今シーズンから「終身契約」で新興チームのイスラエル・スタートアップネイションに移籍したクリス・フルームが、新チームの公式チャンネルで移籍理由と今シーズンへの抱負を明らかにした。現在彼はチームに帯同せず、米西海岸のカリフォルニア州でシーズン開幕に向けたコンディション作りを行なっている。
「11年間同じ繰り返しの『コピー&ペースト』を変えたかった」
今シーズンのサイクルロードレースの大きな話題のひとつは、ツール・ド・フランスを4度制しているレジェンドのクリス・フルームが長年在籍した母国籍の「チームイネオス・グレナディアス」から離れ、引退までの終身契約という異例のかたちで新興チーム「イスラエル・スタートアップネイション」に移籍したこと。一昨年の大怪我から復帰したものの、昨シーズンはコロナ禍もあり満足にレースを走れず、出走したレースでも目立った成績は残せなかったフルーム。その中での環境刷新に大きな注目が寄せられている。
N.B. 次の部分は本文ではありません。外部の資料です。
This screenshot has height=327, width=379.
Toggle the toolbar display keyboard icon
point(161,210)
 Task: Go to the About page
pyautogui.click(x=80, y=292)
新チームが公開した動画で、フルームはまず移籍までの経緯を語った。「元チームメイトのキエール・カールストルム(現チームGM)から連絡をもらって、オーナーのシルヴァン・アダムスに会った。彼の熱心さはすぐに分かった。(だから)加入したいと強く思い、現役生活の最後まで、その先も見据えた契約にしたんだ」と語り、環境変化を求めていたことを明らかにした。さらに、「11年同じチームにいて毎年同じことを繰り返す、まるで『コピー&ペースト』のような気分だった。移籍することは大きな刺激とモチベーションアップに繋がると思う。全く新しいチーム、プロジェクト、そして新しいチャプターが僕に活力をもたらしてくれる」と移籍の意義を語った。
現在彼はチーム合宿には帯同せず、昨年末から米カリフォルニア州に逗留。基本的には一人で新シーズンのためのトレーニングをこなしている。その理由について、フルームはずっとバイクに乗っていられるこの地の温暖な気候と「レッドブル・ハイパフォーマンス・トレーニングセンター」にあると語る。このセンターで彼は、怪我に起因する身体不均衡と弱さを矯正するトレーニングに注力しているという。そのおかげで「とても楽観的な気持ちでシーズンを迎えられる」と語った。
引き続くコロナ禍ですでにいくつかのレースが中止になっているが、間もなく開幕する新シーズンについては「目標は変わらない。トップレベルに戻って、ツール・ド・フランスやグランツールで勝利を争いたいんだ。新シーズンを楽しみにしているし、きっとエキサイティングなものになると思う」と展望を示した。